According to Law No. 28 of 2014 concerning Copyright (Copyright Law), copyright is the exclusive right of a creator that arises automatically based on the declarative principle after a work is manifested in real form without reducing restrictions in accordance with the provisions of laws and regulations. This means that copyright will be obtained automatically when the creator creates the work, without the need to register the work. What is meant by creator is a person or several people who individually or collectively produce a unique and personal creation.

also read : Get to Know About Copyright Law in Indonesia

As the copyright holder, you have economic rights to the work, where you can use the work for commercial purposes. Thus, copyright is a type of asset and can be transferred to other parties or used as collateral for debt.

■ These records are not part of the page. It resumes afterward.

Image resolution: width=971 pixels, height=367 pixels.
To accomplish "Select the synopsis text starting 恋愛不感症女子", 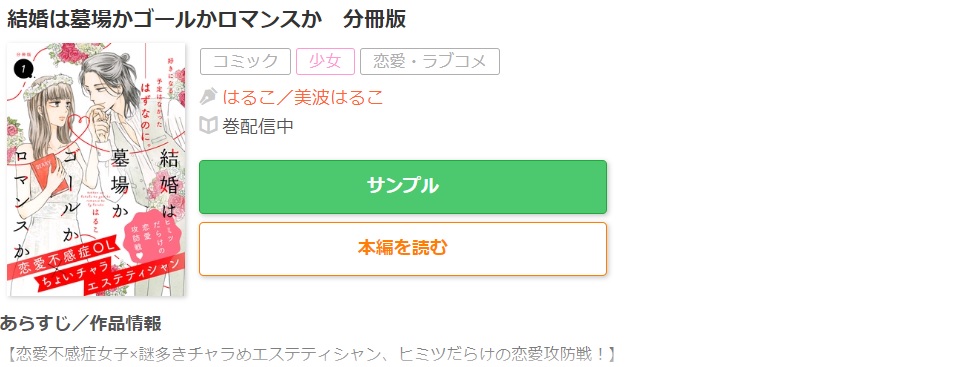I will click(310, 355).
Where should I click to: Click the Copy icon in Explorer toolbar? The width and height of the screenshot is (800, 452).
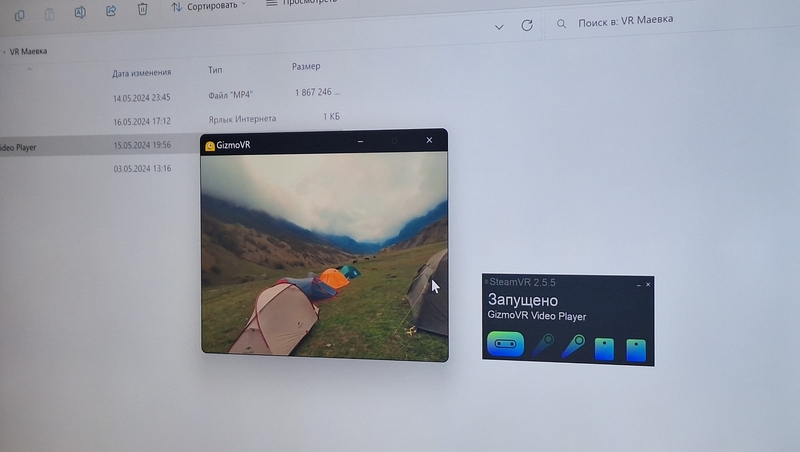20,14
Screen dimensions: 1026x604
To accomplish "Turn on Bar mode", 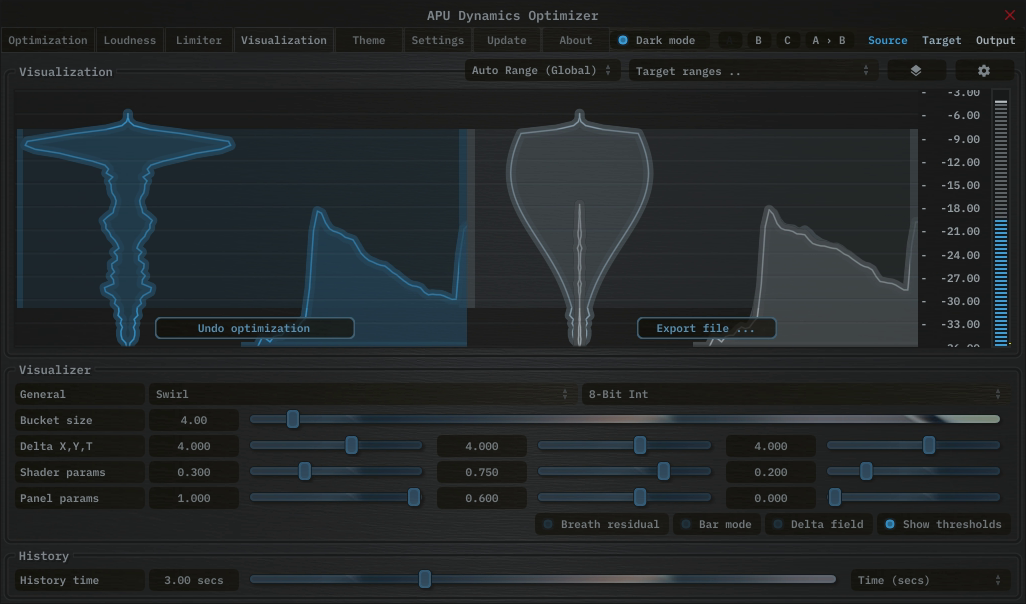I will [715, 524].
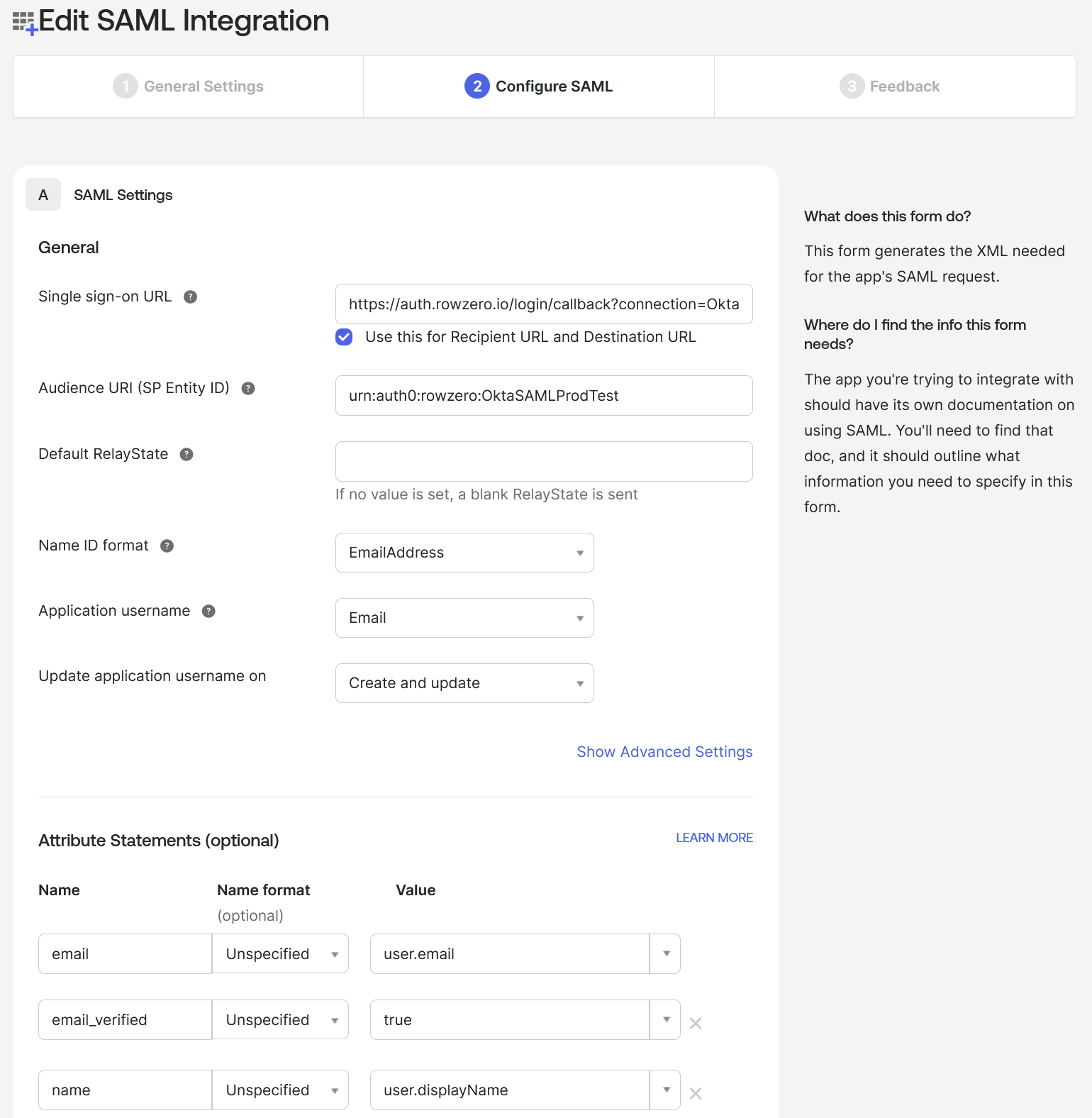Click help icon beside Application username

[208, 611]
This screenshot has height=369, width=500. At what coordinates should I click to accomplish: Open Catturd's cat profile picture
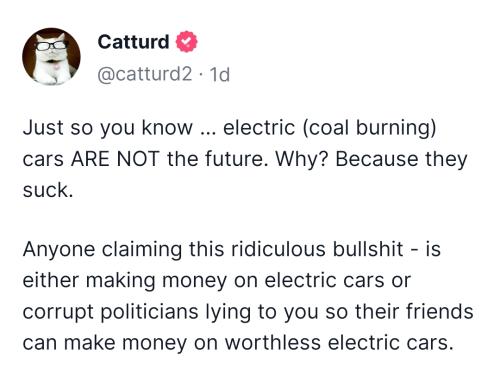click(x=51, y=56)
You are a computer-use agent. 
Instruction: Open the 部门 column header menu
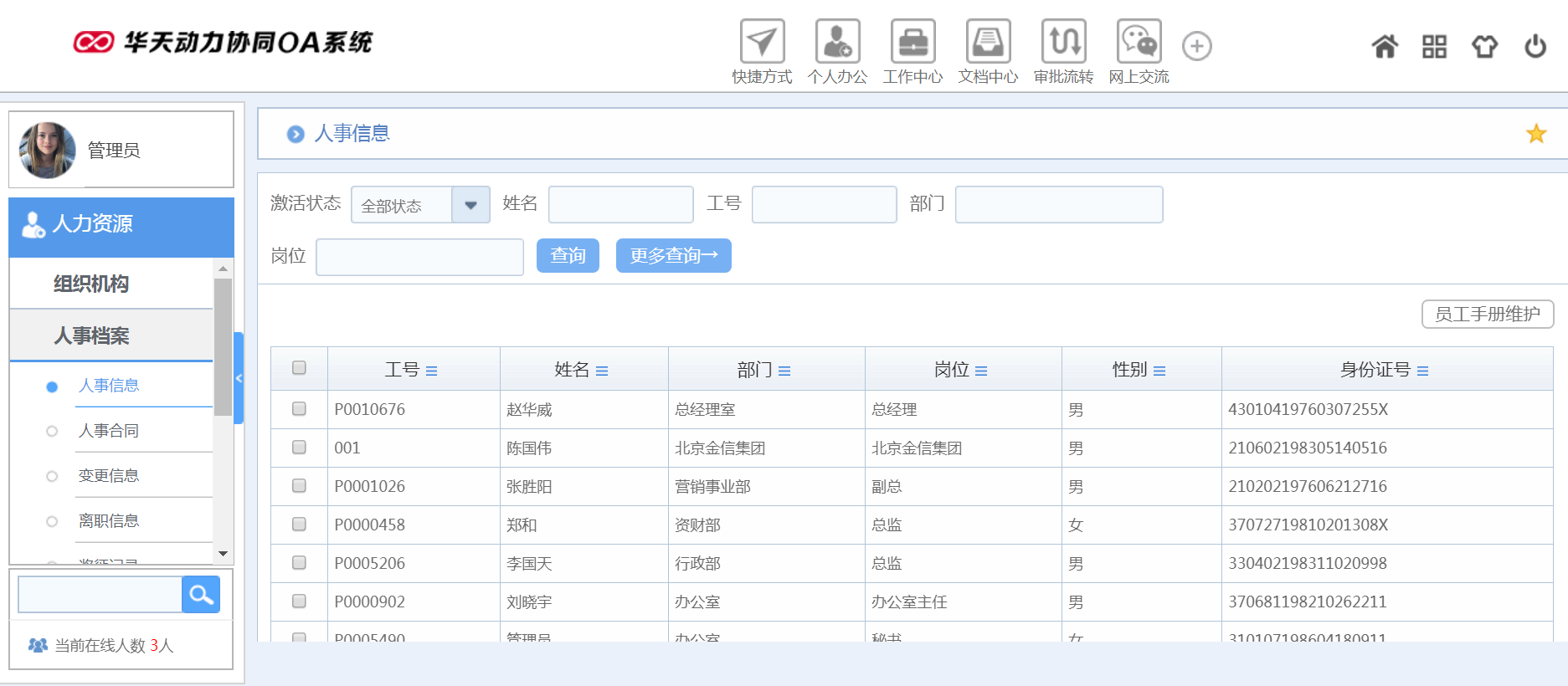coord(784,371)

In copyright, there are 2 types of rights, namely moral rights and economic rights. Moral rights are rights that are always attached to the creator and are valid indefinitely. Meanwhile, economic rights are rights that can be transferred and their validity period varies, depending on the type of creation. For example, for computer programs and video games, the copyright term is 50 years from the time the copyright was announced.

also read : Awareness of Creative Economy Actors in Indonesia on Copyright Issues Needs to be Increased

Patents are protected by Law No. 13/2016 on Patents (Patent Law), in which a patent is defined as an exclusive right granted by the state to an inventor for his invention in technology for a certain period of time to implement the invention himself or give approval to other parties to implement it. The main element of a patent is an invention, where an invention is defined as an inventor's idea that is poured into a specific problem-solving activity in the field of technology in the form of a product or process, or improvement and development of a product or process.

Patents themselves are divided into 2 types, namely patents and simple patents. Where, a patent on an invention can be granted if the invention is a new invention, contains an inventive step, and can be applied in industry. Meanwhile, a simple patent on an invention is the same as a patent. What distinguishes it is that an invention on a simple patent does not need to contain an inventive step but is sufficient with the development of an existing product or process.

By owning a patent on the invention, you can grant a license to other parties to use the invention. In addition, you can also transfer the patent rights on the invention to another party, where the transfer will prevent you from using the invention for commercial purposes. The term of patent protection and simple patent has a difference. For patents, the protection granted is 20 years from the date the patent application is received by the government. Whereas a simple patent, the protection provided is shorter, namely 10 years from the date the patent application is received by the government. Protection for both types of patents cannot be extended.